The Tech Conundrum

Sitting in the kick-off meeting of a US$70 million digital transformation project turned out to be an educational experience.

The project was doomed from day one.

The ask: rebuild the company’s core systems from the ground up.

The top-five consulting firm brought in as the system integrator recommended a lift-and-shift approach — build the new tech stack on the side with ring-fenced teams, and then, when everything was ready, shift everyone over.

“We’re not going to do that,” said the subsequently fired executive (who walked away with a fat package anyway). “We’re going to have our digital transformation teams work alongside our BAU (business-as-usual) teams.”

Well, it was an unmitigated disaster. Little change management, poor communication, a horrible attempt to hybridise Agile and Waterfall into a bastardised form of WAgile, no buy-in to the strategy — and the list goes on.
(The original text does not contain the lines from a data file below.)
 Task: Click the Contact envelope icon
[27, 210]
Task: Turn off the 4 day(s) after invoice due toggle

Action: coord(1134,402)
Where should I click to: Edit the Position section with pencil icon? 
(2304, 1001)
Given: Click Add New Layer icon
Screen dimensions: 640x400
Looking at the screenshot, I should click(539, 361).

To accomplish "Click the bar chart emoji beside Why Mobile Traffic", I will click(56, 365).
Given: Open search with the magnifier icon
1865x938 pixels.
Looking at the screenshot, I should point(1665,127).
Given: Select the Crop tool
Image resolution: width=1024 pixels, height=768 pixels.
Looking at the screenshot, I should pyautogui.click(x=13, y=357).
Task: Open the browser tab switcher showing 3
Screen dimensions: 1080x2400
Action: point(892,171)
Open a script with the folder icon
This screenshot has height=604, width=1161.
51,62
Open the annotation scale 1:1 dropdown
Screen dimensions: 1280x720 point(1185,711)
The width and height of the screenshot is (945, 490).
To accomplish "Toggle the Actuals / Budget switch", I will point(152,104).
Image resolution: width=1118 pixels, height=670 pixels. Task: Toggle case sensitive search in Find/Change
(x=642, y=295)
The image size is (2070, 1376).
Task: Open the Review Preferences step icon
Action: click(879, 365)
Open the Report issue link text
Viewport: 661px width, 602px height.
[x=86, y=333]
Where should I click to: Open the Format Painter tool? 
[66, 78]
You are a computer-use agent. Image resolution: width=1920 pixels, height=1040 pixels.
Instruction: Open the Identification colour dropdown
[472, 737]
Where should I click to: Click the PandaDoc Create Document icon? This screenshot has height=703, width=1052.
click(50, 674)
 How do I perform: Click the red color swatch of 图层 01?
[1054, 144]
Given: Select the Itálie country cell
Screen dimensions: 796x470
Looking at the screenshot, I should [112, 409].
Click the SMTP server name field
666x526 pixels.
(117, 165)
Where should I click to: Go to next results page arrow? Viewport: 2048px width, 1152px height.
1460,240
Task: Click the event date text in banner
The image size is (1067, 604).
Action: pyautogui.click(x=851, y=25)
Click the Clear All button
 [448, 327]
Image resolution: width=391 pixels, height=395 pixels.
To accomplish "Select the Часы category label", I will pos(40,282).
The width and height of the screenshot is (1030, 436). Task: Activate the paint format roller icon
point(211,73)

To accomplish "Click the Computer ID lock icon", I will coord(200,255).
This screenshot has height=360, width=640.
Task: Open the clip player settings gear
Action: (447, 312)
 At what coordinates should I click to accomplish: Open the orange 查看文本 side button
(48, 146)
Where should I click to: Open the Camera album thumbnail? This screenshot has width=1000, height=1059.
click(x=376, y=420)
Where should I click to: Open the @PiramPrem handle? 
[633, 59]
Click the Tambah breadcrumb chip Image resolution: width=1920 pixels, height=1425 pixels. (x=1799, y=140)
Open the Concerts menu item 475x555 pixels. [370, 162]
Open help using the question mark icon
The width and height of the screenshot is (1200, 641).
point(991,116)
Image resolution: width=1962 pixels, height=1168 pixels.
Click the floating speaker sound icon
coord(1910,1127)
But it went deeper than that. It could best be described by the phrase: trying to fly the plane and build it at the same time.

This is a common problem in businesses: can we maintain the status quo while building a new future?

The answer is tricky: you can, but only if you separate the new work from the status quo.

At its heart, the challenge is this: you cannot ask status-quo teams to build the new world at the same time.

You have to create enough separation so that they can do BAU work over here while contributing to the new-world build over there.

This requires careful workforce management — deciding how people take on different kinds of work, and how alignment and cohesion are created across the organisation around the plan.